EXERCISE REQUIREMENTS » Could you report every line of the listing below that holds the word "dropdown"?

DATA SHOWN »
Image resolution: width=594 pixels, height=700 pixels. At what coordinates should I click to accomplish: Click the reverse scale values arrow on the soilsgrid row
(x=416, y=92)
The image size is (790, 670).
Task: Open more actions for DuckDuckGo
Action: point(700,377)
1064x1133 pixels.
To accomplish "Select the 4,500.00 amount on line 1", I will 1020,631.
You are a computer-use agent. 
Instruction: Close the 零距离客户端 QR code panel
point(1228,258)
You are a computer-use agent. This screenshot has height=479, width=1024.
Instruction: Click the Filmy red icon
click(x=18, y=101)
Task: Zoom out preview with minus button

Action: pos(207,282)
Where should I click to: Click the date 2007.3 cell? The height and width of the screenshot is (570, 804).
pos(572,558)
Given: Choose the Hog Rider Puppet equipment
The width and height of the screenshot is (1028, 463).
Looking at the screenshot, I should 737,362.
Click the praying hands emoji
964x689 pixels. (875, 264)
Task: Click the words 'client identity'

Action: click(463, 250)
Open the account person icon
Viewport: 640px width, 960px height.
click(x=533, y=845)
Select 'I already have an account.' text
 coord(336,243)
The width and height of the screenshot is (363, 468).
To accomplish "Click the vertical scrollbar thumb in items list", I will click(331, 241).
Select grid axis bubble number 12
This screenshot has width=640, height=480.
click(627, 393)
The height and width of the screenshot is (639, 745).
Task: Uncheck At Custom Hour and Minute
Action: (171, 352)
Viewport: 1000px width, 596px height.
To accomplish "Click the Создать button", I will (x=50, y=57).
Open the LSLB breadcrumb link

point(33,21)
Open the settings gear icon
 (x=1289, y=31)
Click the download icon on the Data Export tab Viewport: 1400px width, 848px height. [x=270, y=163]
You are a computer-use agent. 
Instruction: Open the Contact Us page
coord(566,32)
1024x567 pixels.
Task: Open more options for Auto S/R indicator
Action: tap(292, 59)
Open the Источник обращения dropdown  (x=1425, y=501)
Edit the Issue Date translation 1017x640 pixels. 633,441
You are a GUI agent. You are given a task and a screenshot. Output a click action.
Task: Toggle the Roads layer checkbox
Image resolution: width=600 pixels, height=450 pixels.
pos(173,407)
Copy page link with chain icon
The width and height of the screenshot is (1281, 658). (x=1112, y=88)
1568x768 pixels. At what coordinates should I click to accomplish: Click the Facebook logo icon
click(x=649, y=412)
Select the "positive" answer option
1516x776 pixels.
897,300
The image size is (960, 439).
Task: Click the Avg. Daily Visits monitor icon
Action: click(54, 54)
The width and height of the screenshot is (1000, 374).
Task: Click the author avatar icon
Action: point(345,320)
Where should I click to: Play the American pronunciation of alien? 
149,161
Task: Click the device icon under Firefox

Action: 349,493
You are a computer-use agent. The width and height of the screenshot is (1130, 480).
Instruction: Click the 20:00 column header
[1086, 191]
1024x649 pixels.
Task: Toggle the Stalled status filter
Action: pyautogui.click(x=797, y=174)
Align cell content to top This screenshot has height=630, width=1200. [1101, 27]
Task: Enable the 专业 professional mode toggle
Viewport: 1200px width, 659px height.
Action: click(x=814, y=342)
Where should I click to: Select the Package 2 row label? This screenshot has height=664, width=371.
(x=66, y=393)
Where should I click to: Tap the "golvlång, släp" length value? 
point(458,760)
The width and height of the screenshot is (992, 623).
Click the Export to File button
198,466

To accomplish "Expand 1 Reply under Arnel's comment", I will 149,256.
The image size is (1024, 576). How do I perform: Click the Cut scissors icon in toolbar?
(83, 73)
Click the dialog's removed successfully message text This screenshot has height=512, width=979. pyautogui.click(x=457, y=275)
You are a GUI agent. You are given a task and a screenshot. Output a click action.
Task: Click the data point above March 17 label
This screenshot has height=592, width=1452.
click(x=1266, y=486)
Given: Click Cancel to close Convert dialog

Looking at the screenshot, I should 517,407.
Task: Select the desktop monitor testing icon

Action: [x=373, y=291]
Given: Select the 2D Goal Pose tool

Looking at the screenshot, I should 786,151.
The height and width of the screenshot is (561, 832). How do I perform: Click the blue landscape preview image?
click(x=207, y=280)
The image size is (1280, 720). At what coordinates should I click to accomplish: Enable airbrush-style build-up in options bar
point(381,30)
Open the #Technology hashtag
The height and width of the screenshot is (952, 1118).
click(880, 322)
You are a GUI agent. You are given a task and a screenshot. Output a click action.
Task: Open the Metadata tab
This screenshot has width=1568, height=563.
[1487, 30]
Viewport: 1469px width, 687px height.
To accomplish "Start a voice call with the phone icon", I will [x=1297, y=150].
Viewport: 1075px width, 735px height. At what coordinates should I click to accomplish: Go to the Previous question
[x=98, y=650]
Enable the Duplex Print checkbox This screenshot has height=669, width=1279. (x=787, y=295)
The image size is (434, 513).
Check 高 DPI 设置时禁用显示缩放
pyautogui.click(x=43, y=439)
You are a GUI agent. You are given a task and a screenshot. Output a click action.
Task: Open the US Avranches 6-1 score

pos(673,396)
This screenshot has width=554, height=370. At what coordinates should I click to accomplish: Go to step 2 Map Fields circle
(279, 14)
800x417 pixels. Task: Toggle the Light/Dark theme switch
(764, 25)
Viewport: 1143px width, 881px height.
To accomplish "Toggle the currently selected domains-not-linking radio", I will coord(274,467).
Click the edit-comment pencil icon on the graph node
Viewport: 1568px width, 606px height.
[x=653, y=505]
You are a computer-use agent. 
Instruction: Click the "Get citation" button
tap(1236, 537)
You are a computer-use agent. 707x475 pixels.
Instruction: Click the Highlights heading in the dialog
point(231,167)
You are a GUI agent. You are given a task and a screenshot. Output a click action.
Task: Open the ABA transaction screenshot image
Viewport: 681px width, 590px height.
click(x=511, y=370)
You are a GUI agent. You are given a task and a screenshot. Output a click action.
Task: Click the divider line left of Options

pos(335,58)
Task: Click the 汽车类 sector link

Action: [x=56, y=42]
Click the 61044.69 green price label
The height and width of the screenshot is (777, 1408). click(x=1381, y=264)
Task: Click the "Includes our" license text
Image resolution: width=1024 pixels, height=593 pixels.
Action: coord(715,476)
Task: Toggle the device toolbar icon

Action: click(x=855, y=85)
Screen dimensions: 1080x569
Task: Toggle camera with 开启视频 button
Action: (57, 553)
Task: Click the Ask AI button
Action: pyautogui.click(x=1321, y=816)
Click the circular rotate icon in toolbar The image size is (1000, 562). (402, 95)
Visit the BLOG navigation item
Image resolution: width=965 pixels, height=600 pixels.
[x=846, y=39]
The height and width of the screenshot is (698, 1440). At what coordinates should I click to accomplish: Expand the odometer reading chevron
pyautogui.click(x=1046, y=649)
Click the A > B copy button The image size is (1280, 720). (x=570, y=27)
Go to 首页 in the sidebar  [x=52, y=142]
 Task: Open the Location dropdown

EXERCISE SOLUTION »
Open the Источник обращения dropdown  (x=1425, y=501)
 Task: Open the Location dropdown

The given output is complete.